Measurements with the ATLAS detector of proton-proton collisions in the LHC accelerator at CERN show that top-quarks sometimes establish a short-lived connection with their antiparticle.

In doing so, the experiment confirms last years results from the competing CMS experiment at CERN.

Collisions of protons at high energy in the accelerator sometimes create top quarks, the heaviest elementary particles in existence, and their antiparticle. Top quarks exist for an extremely short time and are only observed indirectly in detectors. Top quarks rarely have time to bind; other quark types form so-called hadrons through combinations, like nucleons in the atom nucleus.

Toponium

Last year, the CMS experiment already reported that more top-antitop pairs are made in proton collisions than theory anticipates. The suspicion was that a bound state exists for a moment, so-called toponium. That happens when the top and antitop exchange gluons, particles that transmit the strong nuclear force. For the result, CMS had analyzed proton collisions between 2016-18.

At a conference in Marseille this week, the ATLAS experiment reports a similar result in measurements between 2015-18, with even higher statistical certainty that there is a deviation from the case without a bound state.

Quark pairs

If taken as a bound state, it is the third example of a quark-antiquark pair. In 1974, something similar was already demonstrated for the lighter charm-quarks: charmonium. Three years later also for bottom quarks: bottomonium.

Nikhef is an important partner in the ATLAS experiment at CERN, but was not directly involved in these new analyses of toponium.

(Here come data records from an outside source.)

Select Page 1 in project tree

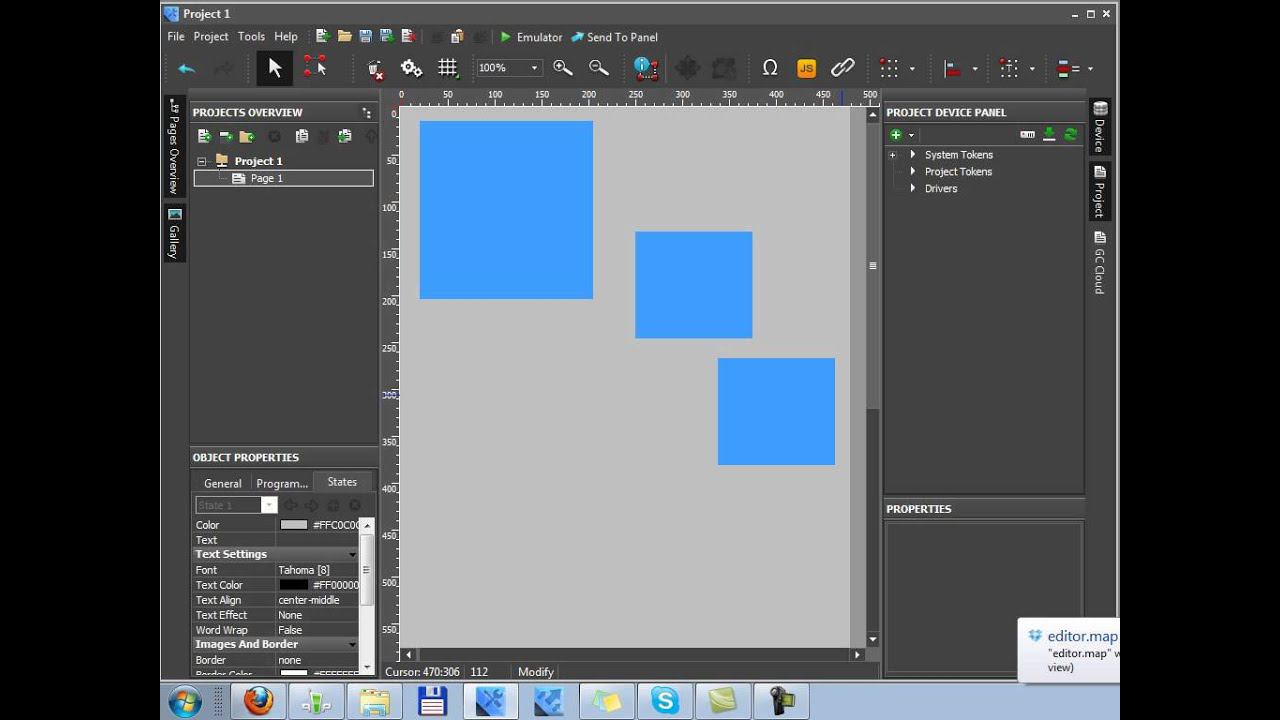(x=266, y=178)
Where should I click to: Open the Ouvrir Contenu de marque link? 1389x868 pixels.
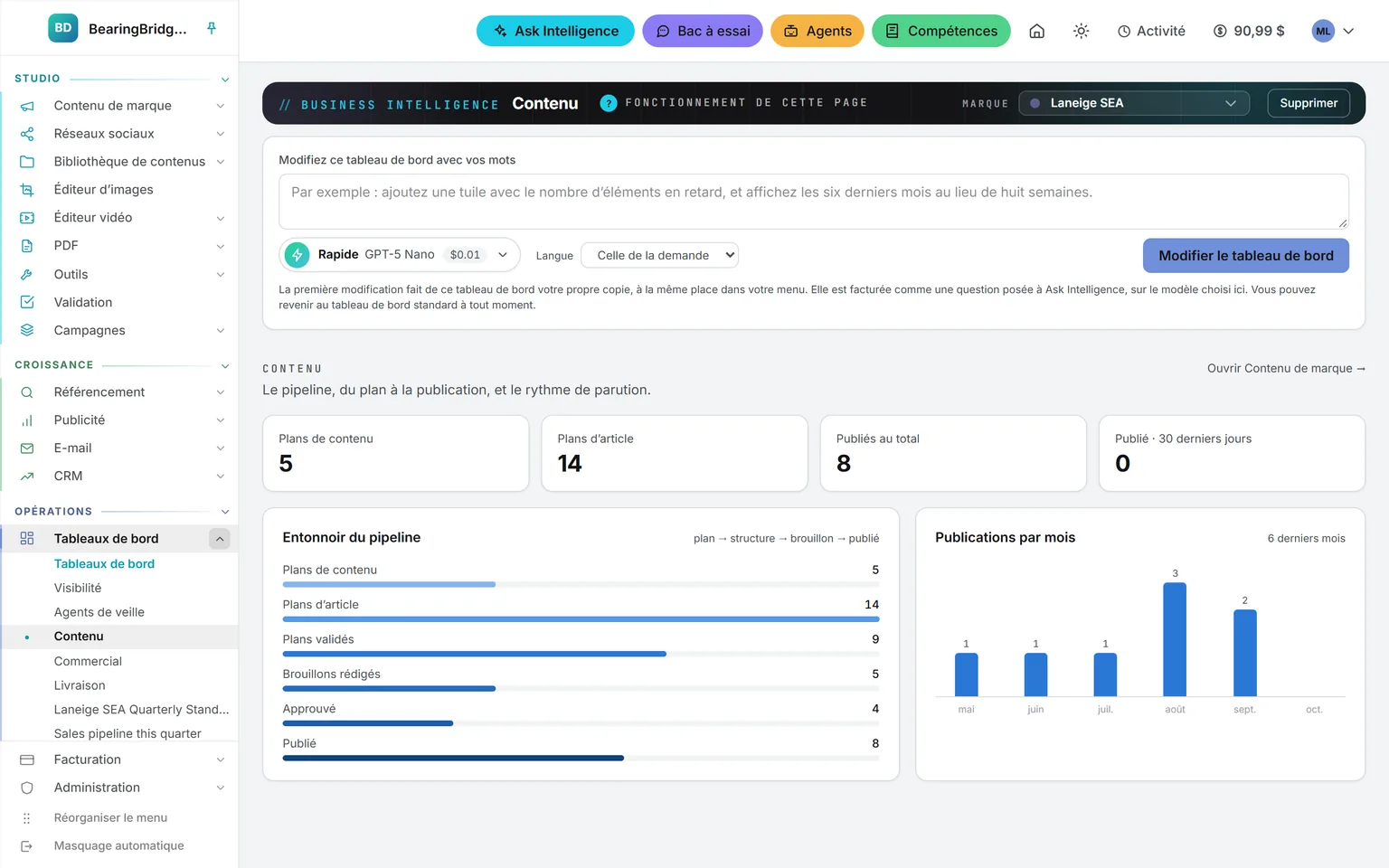click(x=1286, y=368)

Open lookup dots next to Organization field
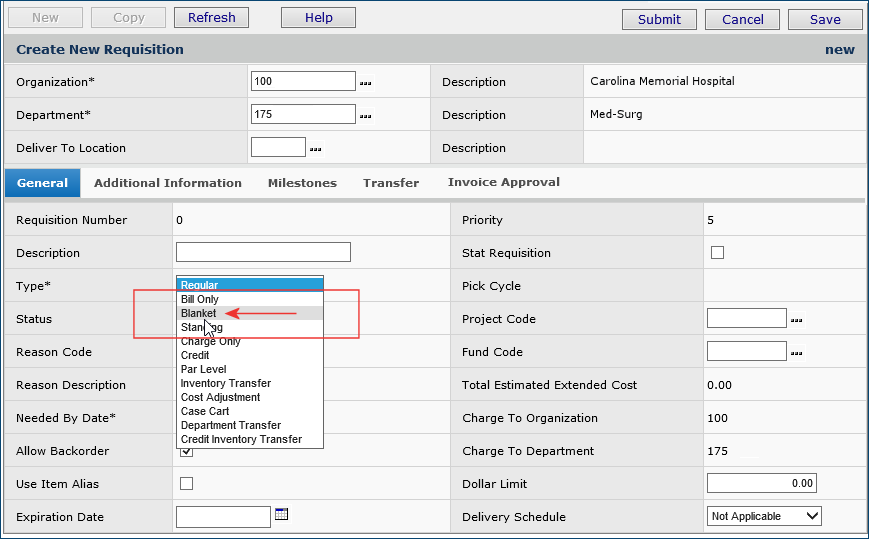365,83
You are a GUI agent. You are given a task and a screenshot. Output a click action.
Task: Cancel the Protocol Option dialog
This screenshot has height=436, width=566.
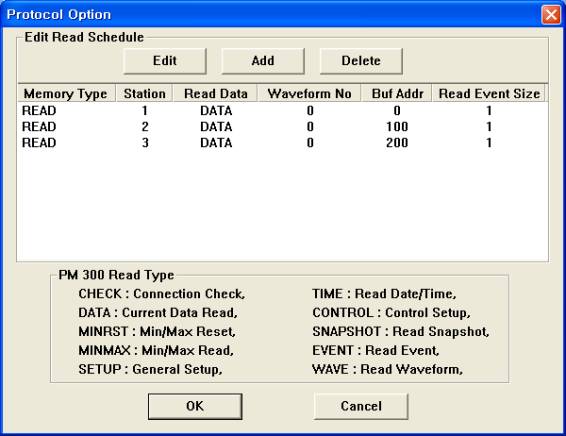[x=361, y=406]
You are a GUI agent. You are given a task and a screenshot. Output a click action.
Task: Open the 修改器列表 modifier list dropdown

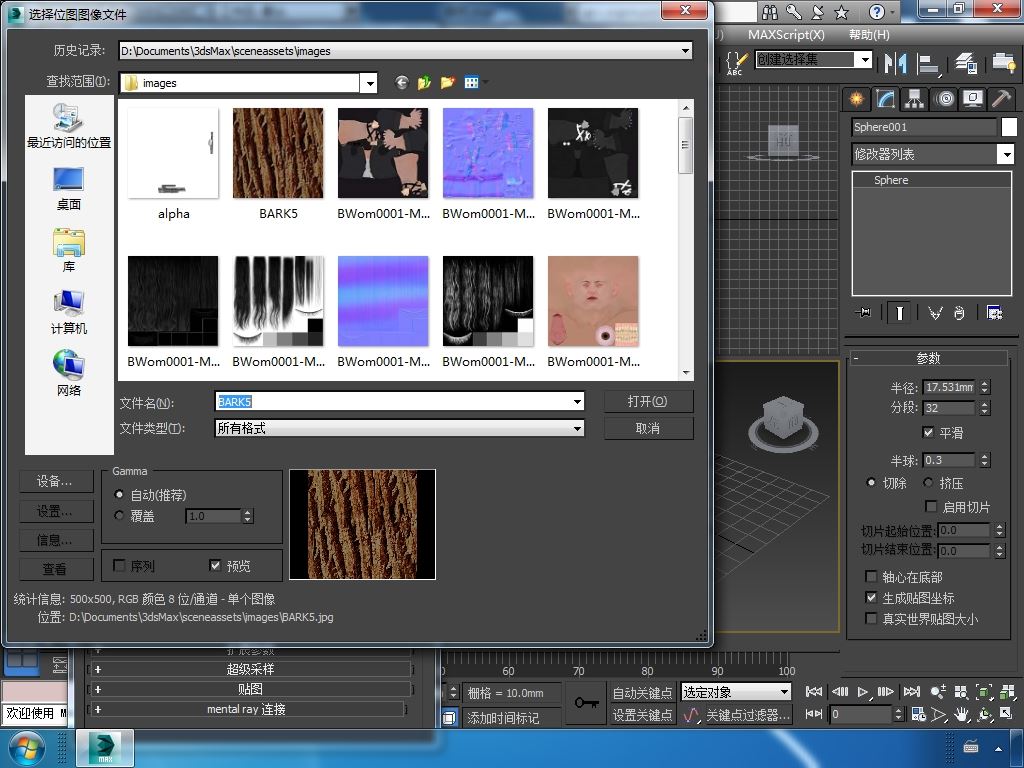click(1005, 154)
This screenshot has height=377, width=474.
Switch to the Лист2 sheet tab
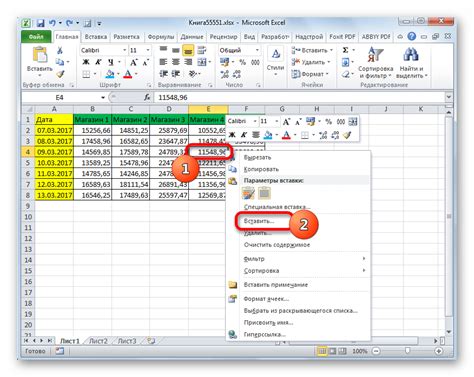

It cannot be ruled out that the measured excess of top quarks in proton collisions is an indication of the existence of a new, unknown particle. In this case, however, the excess is seen only at the minimum energy required to make a top plus an antitop. This, according to ATLAS, is more likely to indicate a bound state.

Subtle

According to CERN, the new result shows that there is still much to learn about the strong nuclear force and the standard model at high energy. Until recently, the bonding effect seemed too subtle for the LHC detectors. CERN calls the result a breakthrough in that regard as well.